**Task prompt:** Whatever follows the line containing "Click the Turkish flag language icon" in the listing below should be printed exactly, along with that line itself.

___

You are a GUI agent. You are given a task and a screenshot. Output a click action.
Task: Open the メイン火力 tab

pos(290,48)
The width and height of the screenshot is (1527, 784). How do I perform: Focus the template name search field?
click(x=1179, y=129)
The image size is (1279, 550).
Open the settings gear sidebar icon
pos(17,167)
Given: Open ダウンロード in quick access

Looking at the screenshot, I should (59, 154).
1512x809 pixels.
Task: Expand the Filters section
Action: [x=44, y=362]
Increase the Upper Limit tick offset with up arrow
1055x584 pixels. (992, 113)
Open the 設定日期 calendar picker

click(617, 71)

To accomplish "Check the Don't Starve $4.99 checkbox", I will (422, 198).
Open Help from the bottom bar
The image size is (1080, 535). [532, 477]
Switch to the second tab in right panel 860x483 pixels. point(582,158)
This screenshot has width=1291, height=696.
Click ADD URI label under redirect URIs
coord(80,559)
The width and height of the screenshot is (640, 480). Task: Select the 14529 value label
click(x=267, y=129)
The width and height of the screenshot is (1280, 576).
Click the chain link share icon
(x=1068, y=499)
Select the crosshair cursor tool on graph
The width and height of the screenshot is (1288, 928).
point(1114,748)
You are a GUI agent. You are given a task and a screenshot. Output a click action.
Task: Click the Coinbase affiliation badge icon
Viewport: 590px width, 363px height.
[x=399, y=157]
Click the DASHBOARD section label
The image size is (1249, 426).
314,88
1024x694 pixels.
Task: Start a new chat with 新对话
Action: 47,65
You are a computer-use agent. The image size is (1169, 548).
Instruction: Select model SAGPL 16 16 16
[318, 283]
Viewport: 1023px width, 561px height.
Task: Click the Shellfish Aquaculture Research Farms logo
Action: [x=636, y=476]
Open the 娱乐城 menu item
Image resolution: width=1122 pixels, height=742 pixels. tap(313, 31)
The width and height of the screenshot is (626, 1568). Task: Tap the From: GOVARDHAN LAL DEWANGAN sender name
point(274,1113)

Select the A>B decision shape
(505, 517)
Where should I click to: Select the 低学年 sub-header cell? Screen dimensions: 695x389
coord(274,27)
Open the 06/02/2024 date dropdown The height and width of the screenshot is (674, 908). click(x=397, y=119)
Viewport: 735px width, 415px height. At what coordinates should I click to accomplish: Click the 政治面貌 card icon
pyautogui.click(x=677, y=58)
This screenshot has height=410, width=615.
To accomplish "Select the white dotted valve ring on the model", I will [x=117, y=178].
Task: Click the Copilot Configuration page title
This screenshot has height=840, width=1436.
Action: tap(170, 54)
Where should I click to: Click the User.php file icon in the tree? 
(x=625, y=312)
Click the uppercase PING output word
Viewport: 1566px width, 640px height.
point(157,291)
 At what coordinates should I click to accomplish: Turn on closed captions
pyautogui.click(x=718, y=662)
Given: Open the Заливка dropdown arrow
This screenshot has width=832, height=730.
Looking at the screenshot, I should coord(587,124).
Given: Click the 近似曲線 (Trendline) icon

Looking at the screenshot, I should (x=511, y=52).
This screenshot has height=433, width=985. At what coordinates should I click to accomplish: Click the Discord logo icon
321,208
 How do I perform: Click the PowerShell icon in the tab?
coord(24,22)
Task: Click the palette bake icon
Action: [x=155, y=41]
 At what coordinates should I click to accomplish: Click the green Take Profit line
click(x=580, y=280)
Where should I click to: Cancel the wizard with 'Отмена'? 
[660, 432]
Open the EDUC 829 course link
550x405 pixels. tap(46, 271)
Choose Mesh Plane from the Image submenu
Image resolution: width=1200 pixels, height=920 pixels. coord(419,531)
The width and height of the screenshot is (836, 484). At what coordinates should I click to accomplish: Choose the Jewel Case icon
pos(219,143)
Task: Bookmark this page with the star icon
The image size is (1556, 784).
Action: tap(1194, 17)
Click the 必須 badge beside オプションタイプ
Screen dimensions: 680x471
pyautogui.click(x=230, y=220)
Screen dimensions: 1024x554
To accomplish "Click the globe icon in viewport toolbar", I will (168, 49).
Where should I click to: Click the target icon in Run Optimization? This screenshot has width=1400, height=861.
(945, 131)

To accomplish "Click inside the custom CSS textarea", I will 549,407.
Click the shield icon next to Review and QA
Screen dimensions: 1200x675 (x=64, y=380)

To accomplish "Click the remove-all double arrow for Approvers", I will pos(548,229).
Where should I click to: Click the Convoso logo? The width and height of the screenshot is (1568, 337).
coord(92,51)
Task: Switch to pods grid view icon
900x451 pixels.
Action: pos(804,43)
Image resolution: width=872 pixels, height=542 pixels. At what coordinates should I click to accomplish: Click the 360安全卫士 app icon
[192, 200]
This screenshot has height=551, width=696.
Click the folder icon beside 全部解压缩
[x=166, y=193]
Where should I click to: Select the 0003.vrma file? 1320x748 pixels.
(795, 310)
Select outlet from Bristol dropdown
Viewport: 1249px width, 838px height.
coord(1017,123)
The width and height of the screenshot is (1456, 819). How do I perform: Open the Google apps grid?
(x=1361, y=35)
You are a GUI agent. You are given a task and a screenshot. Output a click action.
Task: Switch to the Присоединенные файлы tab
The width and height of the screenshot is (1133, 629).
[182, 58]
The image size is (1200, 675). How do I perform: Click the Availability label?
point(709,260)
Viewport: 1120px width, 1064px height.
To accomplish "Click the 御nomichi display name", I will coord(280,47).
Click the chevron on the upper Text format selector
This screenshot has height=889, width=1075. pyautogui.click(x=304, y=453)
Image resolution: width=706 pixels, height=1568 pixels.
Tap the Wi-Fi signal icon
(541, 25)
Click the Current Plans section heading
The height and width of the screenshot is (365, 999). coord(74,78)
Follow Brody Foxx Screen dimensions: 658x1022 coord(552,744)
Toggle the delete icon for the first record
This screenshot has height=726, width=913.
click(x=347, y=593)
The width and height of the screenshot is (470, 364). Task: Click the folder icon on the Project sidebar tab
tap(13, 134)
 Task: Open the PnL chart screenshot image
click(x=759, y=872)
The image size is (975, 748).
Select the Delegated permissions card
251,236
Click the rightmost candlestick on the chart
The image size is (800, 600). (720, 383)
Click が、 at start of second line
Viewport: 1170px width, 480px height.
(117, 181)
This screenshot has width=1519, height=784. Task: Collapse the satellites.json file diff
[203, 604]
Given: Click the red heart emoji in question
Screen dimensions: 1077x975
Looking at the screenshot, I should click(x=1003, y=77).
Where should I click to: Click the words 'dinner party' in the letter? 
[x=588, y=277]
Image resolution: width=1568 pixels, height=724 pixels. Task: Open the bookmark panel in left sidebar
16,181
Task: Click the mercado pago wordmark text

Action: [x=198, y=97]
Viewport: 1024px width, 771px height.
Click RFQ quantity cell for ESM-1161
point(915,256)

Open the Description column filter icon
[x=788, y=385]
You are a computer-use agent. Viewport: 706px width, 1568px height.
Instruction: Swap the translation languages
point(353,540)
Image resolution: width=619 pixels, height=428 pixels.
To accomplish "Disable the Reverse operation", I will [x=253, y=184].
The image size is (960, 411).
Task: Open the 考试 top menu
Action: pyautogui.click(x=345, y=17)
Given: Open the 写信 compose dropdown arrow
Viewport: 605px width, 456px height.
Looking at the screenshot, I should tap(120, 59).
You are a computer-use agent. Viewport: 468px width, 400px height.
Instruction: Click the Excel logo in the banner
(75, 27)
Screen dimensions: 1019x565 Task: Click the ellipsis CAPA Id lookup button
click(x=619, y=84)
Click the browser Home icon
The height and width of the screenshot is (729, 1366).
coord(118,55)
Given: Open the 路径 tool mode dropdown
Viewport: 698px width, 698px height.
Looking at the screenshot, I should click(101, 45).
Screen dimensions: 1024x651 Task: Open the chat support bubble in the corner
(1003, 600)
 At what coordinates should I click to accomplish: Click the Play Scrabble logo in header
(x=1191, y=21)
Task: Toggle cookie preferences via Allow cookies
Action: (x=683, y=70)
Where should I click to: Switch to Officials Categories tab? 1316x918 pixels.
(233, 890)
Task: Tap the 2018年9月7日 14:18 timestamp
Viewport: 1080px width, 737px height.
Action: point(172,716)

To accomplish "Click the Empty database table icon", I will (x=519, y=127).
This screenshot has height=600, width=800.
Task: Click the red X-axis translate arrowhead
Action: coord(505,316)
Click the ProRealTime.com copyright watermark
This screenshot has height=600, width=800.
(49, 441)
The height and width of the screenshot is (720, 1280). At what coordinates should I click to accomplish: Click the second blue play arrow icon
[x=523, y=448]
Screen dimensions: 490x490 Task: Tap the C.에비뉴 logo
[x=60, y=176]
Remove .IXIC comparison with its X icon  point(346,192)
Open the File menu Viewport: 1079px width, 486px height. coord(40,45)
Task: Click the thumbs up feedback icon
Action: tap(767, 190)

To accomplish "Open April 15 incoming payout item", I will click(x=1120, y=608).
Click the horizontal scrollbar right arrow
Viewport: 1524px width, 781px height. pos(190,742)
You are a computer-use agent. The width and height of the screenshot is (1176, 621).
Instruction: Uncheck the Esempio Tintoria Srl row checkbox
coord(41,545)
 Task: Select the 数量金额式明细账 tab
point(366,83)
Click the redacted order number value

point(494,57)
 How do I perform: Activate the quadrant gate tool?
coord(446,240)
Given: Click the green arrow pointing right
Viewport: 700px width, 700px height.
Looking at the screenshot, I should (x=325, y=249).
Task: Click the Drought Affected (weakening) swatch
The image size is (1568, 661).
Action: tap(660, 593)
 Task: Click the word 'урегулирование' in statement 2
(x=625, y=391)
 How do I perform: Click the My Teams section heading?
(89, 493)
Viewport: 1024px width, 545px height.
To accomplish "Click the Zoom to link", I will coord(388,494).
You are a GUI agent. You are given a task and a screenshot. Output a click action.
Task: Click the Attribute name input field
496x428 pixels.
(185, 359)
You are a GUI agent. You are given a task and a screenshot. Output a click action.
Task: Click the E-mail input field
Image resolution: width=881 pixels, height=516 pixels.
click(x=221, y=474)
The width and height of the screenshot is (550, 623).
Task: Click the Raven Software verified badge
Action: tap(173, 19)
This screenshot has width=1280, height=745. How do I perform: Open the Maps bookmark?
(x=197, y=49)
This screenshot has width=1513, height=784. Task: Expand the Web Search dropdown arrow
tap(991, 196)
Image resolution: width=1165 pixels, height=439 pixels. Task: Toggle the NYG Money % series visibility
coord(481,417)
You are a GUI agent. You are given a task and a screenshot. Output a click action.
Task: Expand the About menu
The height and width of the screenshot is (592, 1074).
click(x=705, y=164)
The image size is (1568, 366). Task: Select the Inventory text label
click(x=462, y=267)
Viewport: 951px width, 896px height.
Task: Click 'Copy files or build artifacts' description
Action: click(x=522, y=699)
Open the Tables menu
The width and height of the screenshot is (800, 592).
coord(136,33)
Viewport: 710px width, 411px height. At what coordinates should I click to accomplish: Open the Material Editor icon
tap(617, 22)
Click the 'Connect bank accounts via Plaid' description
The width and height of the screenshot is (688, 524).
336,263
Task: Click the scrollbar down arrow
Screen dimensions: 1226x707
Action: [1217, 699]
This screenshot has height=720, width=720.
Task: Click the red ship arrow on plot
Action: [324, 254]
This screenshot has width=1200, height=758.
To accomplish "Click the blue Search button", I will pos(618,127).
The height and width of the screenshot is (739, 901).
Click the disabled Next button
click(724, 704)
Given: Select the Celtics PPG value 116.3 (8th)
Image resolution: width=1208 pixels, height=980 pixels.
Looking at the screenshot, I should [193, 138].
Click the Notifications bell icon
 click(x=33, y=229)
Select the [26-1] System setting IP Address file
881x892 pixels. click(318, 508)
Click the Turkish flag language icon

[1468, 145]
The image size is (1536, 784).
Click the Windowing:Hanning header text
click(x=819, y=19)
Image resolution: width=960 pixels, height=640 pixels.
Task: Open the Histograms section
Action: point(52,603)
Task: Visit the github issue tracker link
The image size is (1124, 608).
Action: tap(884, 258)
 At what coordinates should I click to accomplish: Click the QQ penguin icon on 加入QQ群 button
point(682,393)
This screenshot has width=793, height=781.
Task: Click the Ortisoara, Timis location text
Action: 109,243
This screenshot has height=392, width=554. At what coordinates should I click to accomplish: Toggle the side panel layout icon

___

**Result:**
Click the Turkish flag language icon

[1468, 145]
The image size is (1536, 784).
Click the Windowing:Hanning header text
click(x=819, y=19)
Image resolution: width=960 pixels, height=640 pixels.
Task: Open the Histograms section
Action: point(52,603)
Task: Visit the github issue tracker link
The image size is (1124, 608).
Action: tap(884, 258)
 At what coordinates should I click to accomplish: Click the QQ penguin icon on 加入QQ群 button
point(682,393)
This screenshot has width=793, height=781.
Task: Click the Ortisoara, Timis location text
Action: 109,243
This screenshot has height=392, width=554. At what coordinates should I click to accomplish: Toggle the side panel layout icon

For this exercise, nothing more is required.